19 March 2010  |  9740 views  |  1 biometric  eye

Fraud against UK financial institutions and their customers is evolving rapidly as organised criminals move into the mass-market and recession-hit consumers falsify their data, according to figures compiled by credit risk agency Experian.

Nick Mothershaw, director of fraud and identity solutions at Experian, comments: "Attempted fraud is on the increase and the nature of the threat is changing. Organised criminal fraudsters are moving into the mass-market, looking beyond those with obvious wealth towards lower-value but more vulnerable targets. At the same time, financial stress brought about by the recession is driving increasing numbers of people to commit fraud to maintain their lifestyles."

As a result, he says, financial institutions could be faced with sustained fraud attacks during 2010.

The report suggests that mortgage and insurance providers could be hit to the tune of £1.2 billion and £2.5 billion worth of fraud respectively in 2010.

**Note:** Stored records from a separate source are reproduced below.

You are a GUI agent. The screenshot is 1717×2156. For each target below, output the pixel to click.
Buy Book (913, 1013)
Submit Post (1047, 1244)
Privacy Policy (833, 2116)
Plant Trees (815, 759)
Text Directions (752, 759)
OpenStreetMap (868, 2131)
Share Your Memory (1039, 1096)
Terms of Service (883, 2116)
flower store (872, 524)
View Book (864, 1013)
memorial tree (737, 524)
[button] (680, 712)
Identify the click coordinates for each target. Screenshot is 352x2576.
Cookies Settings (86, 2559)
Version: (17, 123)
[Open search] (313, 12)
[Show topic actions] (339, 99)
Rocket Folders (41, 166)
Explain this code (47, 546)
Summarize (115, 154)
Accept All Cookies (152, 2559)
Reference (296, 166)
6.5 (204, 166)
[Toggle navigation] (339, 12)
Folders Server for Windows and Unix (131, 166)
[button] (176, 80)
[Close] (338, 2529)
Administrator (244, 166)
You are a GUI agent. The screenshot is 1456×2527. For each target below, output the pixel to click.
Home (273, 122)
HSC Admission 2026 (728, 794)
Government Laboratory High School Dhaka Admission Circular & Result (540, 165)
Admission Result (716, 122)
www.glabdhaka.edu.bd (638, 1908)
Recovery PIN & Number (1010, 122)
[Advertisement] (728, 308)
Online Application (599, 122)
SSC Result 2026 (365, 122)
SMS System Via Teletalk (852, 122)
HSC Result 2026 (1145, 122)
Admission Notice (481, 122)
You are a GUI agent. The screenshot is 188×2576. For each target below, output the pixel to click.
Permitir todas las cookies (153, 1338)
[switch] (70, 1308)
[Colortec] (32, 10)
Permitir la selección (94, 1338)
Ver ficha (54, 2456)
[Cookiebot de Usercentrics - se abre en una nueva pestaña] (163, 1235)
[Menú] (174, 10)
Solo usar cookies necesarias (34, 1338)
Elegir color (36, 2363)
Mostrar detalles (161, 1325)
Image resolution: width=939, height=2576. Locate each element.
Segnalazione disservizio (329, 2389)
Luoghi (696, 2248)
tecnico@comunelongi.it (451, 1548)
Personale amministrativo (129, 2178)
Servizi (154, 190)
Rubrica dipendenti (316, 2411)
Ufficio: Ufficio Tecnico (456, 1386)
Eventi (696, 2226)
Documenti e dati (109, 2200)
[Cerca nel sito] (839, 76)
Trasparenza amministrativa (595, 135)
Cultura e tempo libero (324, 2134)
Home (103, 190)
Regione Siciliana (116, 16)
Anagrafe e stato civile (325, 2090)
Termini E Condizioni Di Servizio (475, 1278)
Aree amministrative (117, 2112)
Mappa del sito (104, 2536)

Experian's analysis of fraud data reveals that while the wealthiest sections of society continue to be at high risk of identity fraud, fraudsters are increasingly looking to the mass-market for victims. Young couples, singles and rented home sharers are being hit as fraudsters seek to commit high-volumes of low value frauds using the identities of more easily impersonated victims.

Experian's report also reveals that first-party fraud, which occurs when individuals manipulate their own information attempting to obtain financial services they are not entitled to, surged from around 28% of all fraud cases in the first three quarters of 2009 to 46% in the fourth quarter, at a time when identity fraud levels also grew.

Analysis of data collected through the vendor's National Hunter fraud data sharing scheme reveals a cluster of first-party fraud hotspots around the East End of London. Shadwell, Stepney, East Ham, Walthamstow, Woolwich, Peckham and Barking saw far higher than average instances of first-party fraud attempts, as did other London districts such as Streatham and Willesden. Outside of London, there were hotspots in the less affluent parts of Chatham, Leicester, Birmingham and Bolton.

"Our report shows that fraud threat is continually evolving and the associated losses have a direct impact on profitability," says Experian's Mothershaw. "Financial institutions need to take a more holistic approach to fraud, including sharing fraud data with other firms and ensuring that robust controls are in place across the business."

Comments: (1)

A Finextra member
A Finextra member | 23 March, 2010, 11:01

It is surely intuitive that the level of fraudulent activity increases at times when the economy is under pressure. In short, the Experian research confirms what we always believed.

Financial institutions will have some form of fraud detection software in place which identifies potentially suspect payments, from organised crime syndicates to individuals chancing their luck. Yet having triggered an exception, the problem with essentially manual systems is how to progress this speedily and effectively, when time is typically of the essence.

Yet proven and well established case management technologies exist which can automatically pick up these exceptions, auto-triage and create a ‘case'. Then, if integrated with an appropriate business process management system, the inherent intelligence of the software engine applies bespoke pre-set rules to prioritise suspect transactions from legitimate payments.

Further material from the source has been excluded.